Death - Human
Chronique CD album (34:02)

- Style
Death metal technique - Label(s)
Relativity Records - Sortie
1991 - Lieu d'enregistrement Morrisound Studios
Batterie féline en fade-in, toms et double tout en effervescence veloutée … Dès les premières secondes de « Human », 4e opus et tournant dans la discographie de Death, le message est clair: « On est armé d'un batteur qui bute, on a encore réussi à monter le niveau d'un cran, et on va vous estomaquer à un point encore inconnu de la gastro-entérologie moderne ». Arrivent alors les guitares rythmiques, panzers chaussés de ballerines, puis soudainement la charge devient plus frontale, massive mais chirurgicale, jusqu’à ce qu’à 1:37 surgisse de ce bouillonnement millimétré une guitare lead-phœnix, dentelles et titane, qui s’envole avec grâce et raffinement au-dessus des éclats du champ de bataille … Le ton est donné.
C’est donc en 1991, un an après avoir amorcé le mouvement sur un « Spiritual Healing » aux velléités mélodiques et à la volonté claire de s’affranchir d’un passé un peu trop rustiquement bourbeux, que Chuck Schuldiner décide de mener la mue à son terme. 1ermouvement: jouer les DRH sans scrupule, virer les branches mortes et recruter la crème de la crème des musiciens, en l'occurrence Paul Masvidal & Sean Reinert, chirurgiens-troubadours officiant dans Cynic, et de Steve DiGorgio, bassiste d'élite sévissant principalement au sein de Sadus (mais pas que …). 2e mesure: se démarquer de l’imagerie thrasho-clownesque des pochettes d’Ed Repka et opter pour le trait sobre & smart de René Miville, plus nuancé, tendance clair-obscur suggestif. 3e changement de cap: chasser zombies et questions de société des textes et se recentrer sur une approche plus subtile et intimiste. Et roule ma poule! Si avec ça on ne passe pas dans les hautes sphères de l’intelligentsia guitaristico-esthético-métallique, c’est à n’y plus rien comprendre…

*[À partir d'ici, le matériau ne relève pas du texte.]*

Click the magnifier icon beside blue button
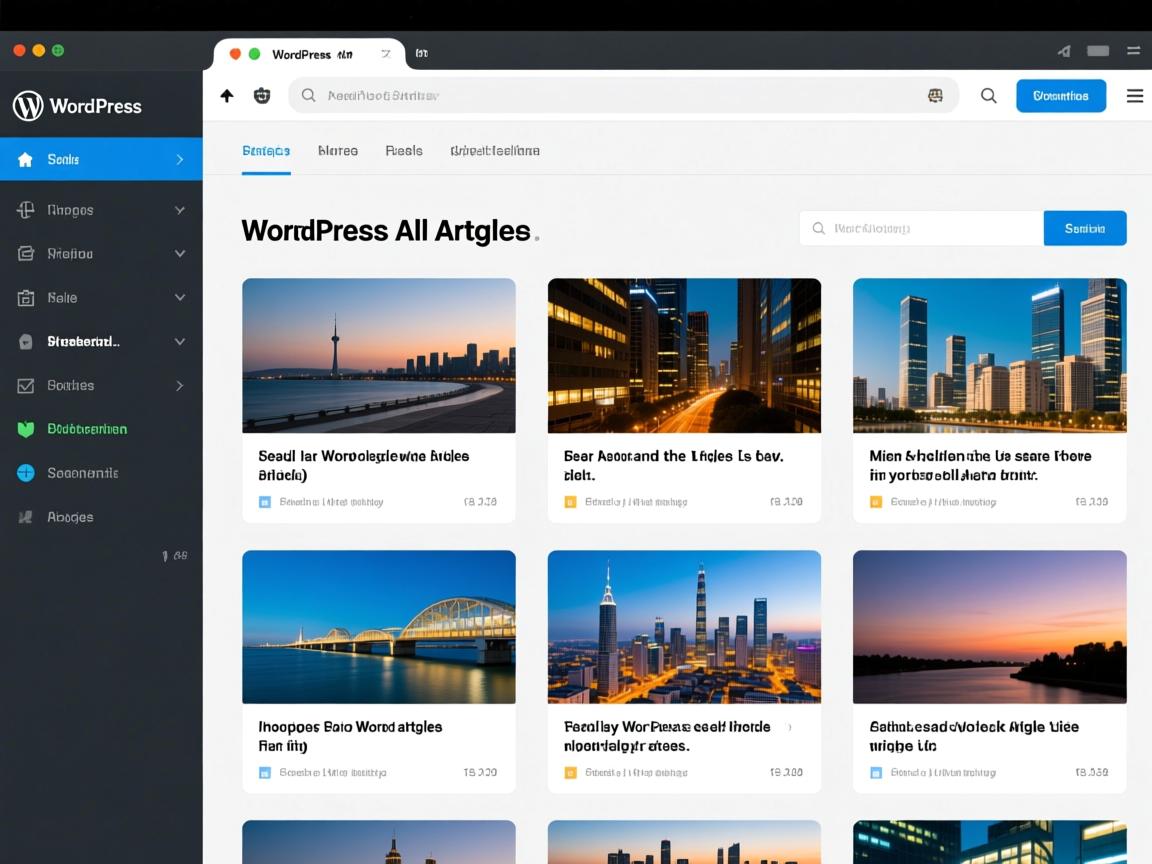1152x864 pixels. pyautogui.click(x=988, y=96)
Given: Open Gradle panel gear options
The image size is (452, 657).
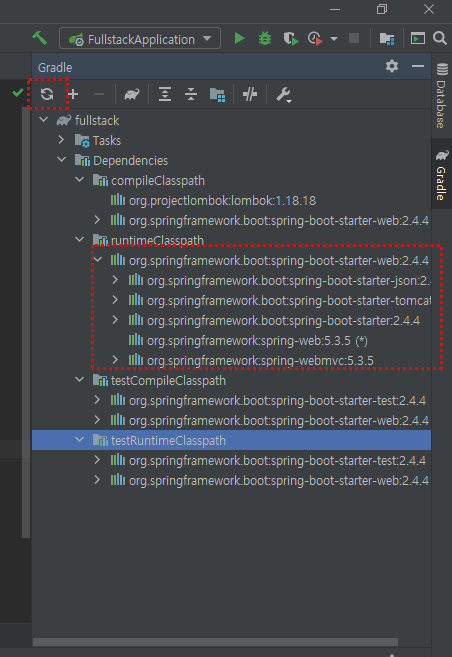Looking at the screenshot, I should [392, 66].
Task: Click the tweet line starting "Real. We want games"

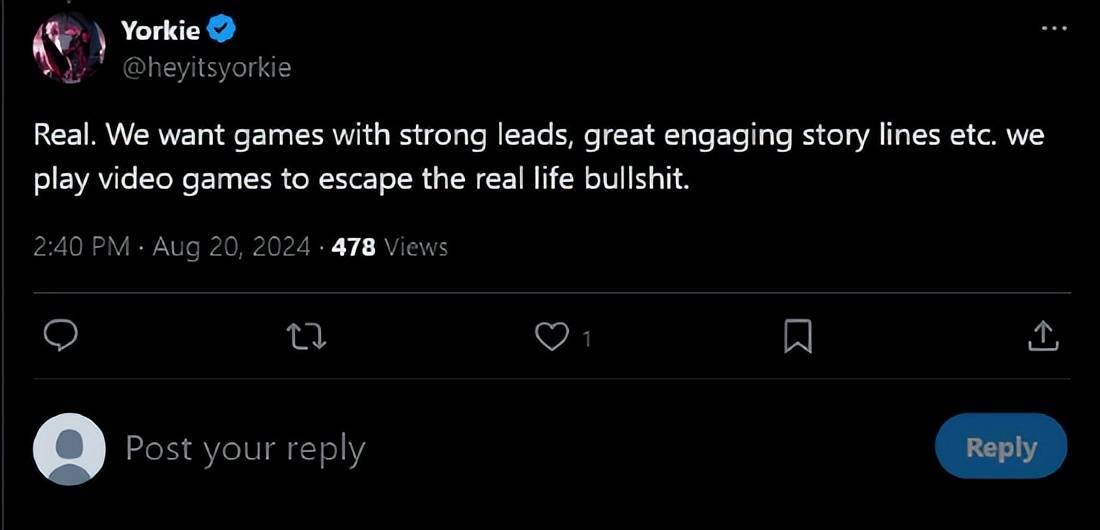Action: coord(539,135)
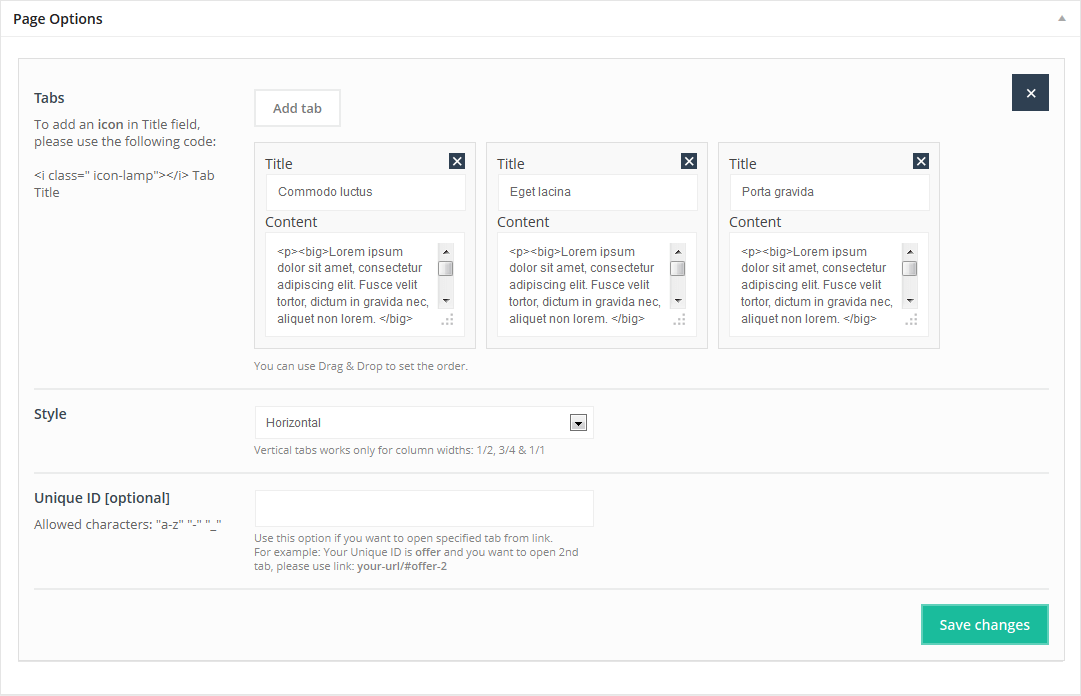Click inside the Commodo luctus content textarea
The width and height of the screenshot is (1081, 696).
tap(353, 284)
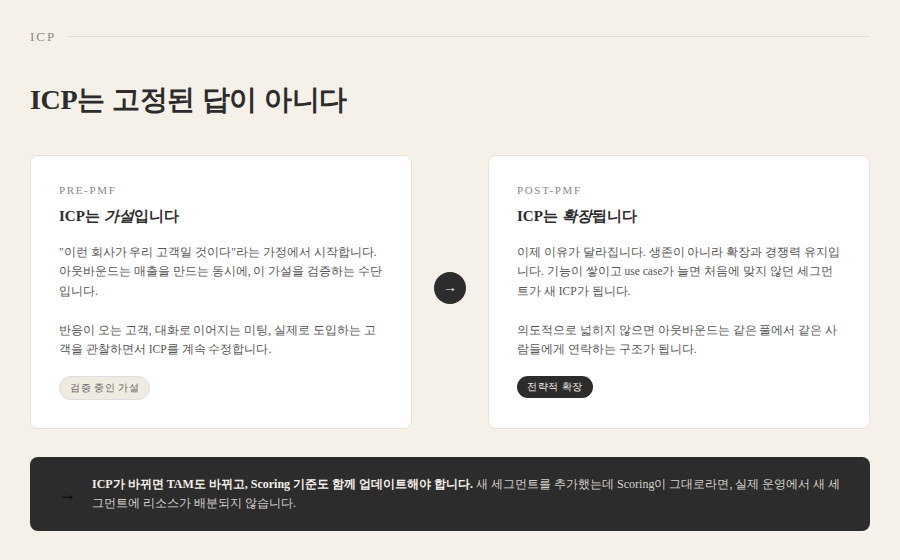Click the 'ICP는 확장됩니다' card title
Screen dimensions: 900x560
576,216
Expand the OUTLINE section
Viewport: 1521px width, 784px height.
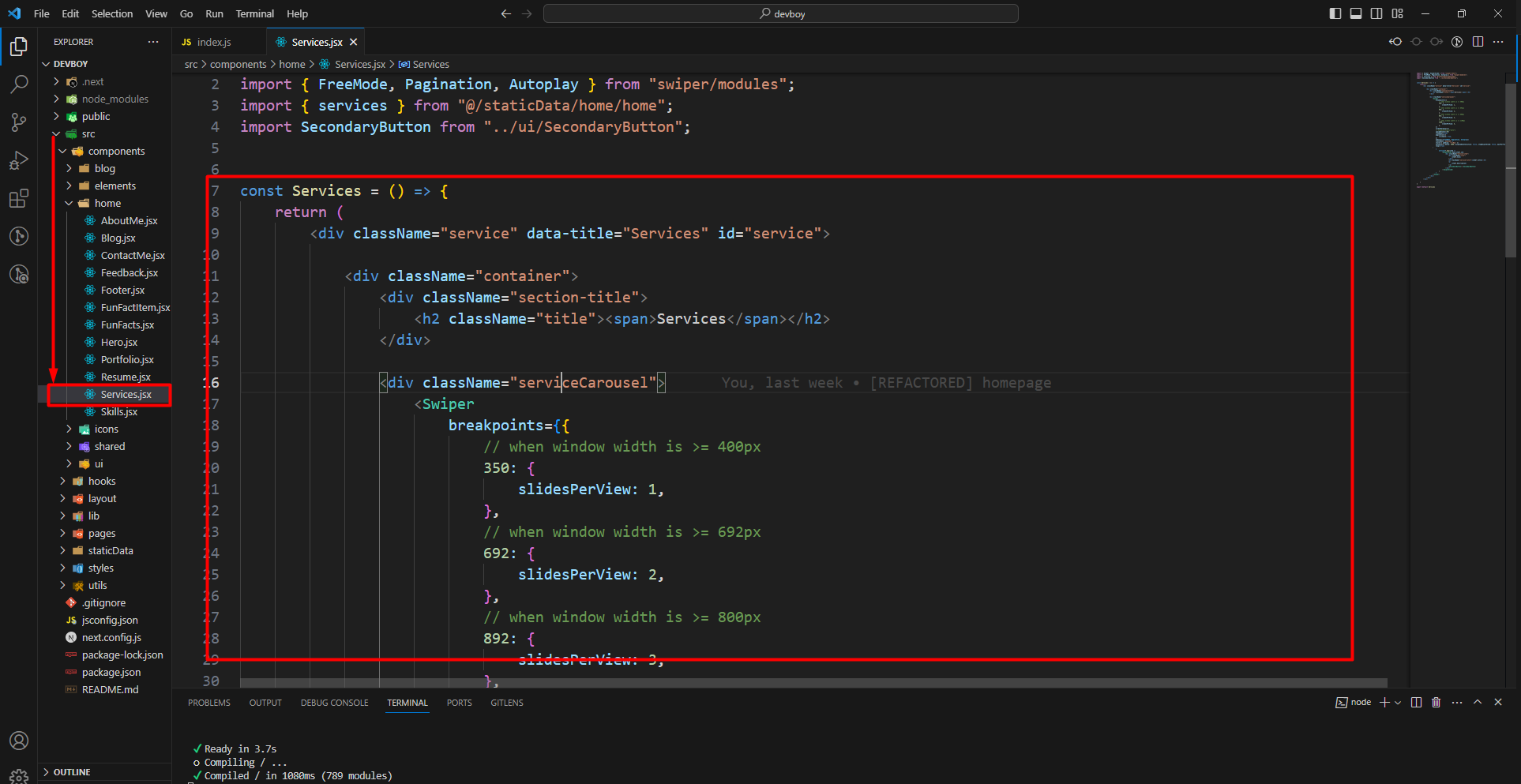click(x=72, y=772)
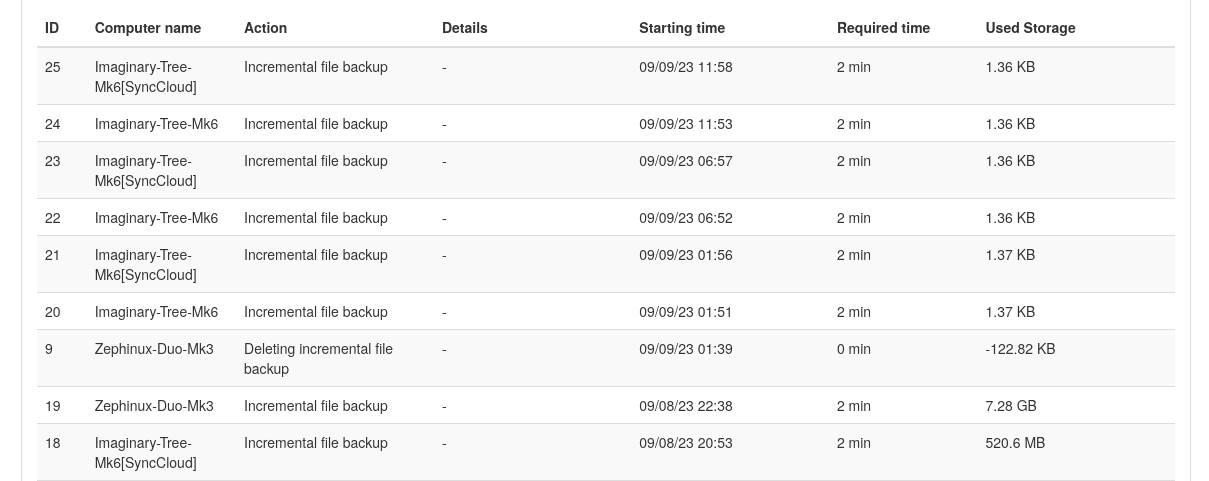Viewport: 1209px width, 481px height.
Task: Select row with ID 20
Action: 606,312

Et le résultat est là, sans appel: 500 000 exemplaires écoulés de par le monde, un classement dans le recensement des 100 meilleurs albums de gratte de tous les temps par le magazine Guitar World... Death livre avec « Human » un mètre étalon en matière de techno-death, rejoignant ses camarades Atheist au rang des fondateurs de cette sous-chapelle très élitiste du death metal, genre que le groupe – faut-il le rappeler – a déjà largement contribué à populariser. Ainsi, à de rares exceptions près (l’épisode fangeux à 0:19 sur « Suicide Machine » par exemple), exit les rugosités du passé, oubliées les transitions brutales de « Spiritual Healing », affinée la trop évidente mise en avant des soli de ce même album: tout coule maintenant, fluide et limpide, de la plus vigoureuse des sources décibelliques. Si la puissance de feu et l’aspect massif des guitares « rythmiques » – toujours entre l’essaim d’hélicoptères de combat, la tornade de feu et la division blindée lancée à plein régime – sont conservés, Chuck cultive plus que jamais cette propension naturelle à déployer de majestueuses envolées mélodiques au milieu de la déferlante métallique, et ajoute dorénavant le doigté d’une batterie jazzy, le velours de passages tout en délicatesse (le début de « Lack of Comprehension ») ou encore une touche prog' « cosmique » (« Cosmic Sea », le décrochage à 1:28 sur « Together as One »…) à des morceaux dès lors transfigurés. Sur ces derniers points, l’apport des fines lames de Cynic est indéniable – sans vouloir diminuer le mérite de Chuck. Et d'ailleurs, disséminés à espaces réguliers au cours de l’écoute de l’album, on remarque que des liens tangibles se sont tissés entre toutes les formations « sœurs » de l’époque, que ce soit avec Pestilence (cf. vers 1:04 sur « Cosmic Sea »), Atheist (cf. « Suicide Machine » vers 1:54) ou évidemment Cynic. Quelque chose se passe ici... On sentirait presque qu’un pan d’histoire musical est en train de s’écrire (que c’est confortable d’avoir du recul pour écrire une chronique!).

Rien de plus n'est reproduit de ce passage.